Element and text position records
------------

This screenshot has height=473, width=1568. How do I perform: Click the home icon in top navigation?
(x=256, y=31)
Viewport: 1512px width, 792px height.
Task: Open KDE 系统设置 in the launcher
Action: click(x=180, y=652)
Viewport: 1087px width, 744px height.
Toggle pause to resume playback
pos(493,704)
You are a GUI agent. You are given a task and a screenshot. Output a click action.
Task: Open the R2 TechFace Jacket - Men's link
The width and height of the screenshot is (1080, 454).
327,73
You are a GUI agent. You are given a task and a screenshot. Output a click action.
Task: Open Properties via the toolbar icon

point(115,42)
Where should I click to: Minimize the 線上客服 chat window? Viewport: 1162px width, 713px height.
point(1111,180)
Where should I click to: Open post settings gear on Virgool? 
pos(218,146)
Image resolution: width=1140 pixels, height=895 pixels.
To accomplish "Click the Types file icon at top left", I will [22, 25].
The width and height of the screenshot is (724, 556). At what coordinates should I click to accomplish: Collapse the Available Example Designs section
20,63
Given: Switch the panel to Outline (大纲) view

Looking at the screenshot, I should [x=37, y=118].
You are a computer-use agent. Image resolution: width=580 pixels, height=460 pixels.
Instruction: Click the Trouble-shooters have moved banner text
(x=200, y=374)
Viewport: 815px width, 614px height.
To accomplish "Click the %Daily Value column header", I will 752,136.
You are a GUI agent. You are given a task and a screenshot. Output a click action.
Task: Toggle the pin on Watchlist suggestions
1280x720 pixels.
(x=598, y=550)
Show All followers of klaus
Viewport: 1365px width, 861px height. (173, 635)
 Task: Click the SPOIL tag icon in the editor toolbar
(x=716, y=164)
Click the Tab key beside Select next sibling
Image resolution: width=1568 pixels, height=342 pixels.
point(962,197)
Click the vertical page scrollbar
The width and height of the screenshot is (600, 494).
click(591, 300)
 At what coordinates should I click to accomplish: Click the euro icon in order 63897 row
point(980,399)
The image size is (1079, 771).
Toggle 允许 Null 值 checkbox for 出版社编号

------------

Set problem: Rewrite the part of the records that opens with the line containing "Given: Switch the panel to Outline (大纲) view" and closes with the line containing "(x=598, y=550)", replacing "Watchlist" with "Portfolio" and changing nothing else.

Answer to this task:
Given: Switch the panel to Outline (大纲) view

Looking at the screenshot, I should [x=37, y=118].
You are a computer-use agent. Image resolution: width=580 pixels, height=460 pixels.
Instruction: Click the Trouble-shooters have moved banner text
(x=200, y=374)
Viewport: 815px width, 614px height.
To accomplish "Click the %Daily Value column header", I will 752,136.
You are a GUI agent. You are given a task and a screenshot. Output a click action.
Task: Toggle the pin on Portfolio suggestions
1280x720 pixels.
(x=598, y=550)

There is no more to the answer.